(Extracted data entries)
···

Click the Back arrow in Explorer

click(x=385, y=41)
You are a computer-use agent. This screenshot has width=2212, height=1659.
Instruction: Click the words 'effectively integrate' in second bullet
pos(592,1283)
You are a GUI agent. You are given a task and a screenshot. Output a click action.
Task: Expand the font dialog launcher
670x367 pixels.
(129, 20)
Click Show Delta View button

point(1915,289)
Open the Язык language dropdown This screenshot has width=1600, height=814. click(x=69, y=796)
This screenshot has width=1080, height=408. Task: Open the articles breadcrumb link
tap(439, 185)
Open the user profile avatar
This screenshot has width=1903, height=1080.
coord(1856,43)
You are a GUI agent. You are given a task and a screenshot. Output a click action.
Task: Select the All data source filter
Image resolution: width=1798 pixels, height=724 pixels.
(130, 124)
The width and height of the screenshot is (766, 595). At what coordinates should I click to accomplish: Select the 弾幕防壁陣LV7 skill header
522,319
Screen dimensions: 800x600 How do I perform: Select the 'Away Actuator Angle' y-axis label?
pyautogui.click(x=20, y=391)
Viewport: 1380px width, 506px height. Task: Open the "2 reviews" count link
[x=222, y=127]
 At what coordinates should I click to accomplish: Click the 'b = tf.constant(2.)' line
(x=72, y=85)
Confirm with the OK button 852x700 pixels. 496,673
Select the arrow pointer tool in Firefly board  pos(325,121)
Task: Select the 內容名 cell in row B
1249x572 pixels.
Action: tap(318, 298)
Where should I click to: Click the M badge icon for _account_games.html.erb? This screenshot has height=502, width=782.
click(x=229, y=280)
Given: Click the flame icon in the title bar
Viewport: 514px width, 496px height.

···

Aim of the task —
Starting with the first line of the data above, copy each line exactly until you reach the line with "Open the Язык"; include that line as well.

Response to the task —
Click the Back arrow in Explorer

click(x=385, y=41)
You are a computer-use agent. This screenshot has width=2212, height=1659.
Instruction: Click the words 'effectively integrate' in second bullet
pos(592,1283)
You are a GUI agent. You are given a task and a screenshot. Output a click action.
Task: Expand the font dialog launcher
670x367 pixels.
(129, 20)
Click Show Delta View button

point(1915,289)
Open the Язык language dropdown This screenshot has width=1600, height=814. click(x=69, y=796)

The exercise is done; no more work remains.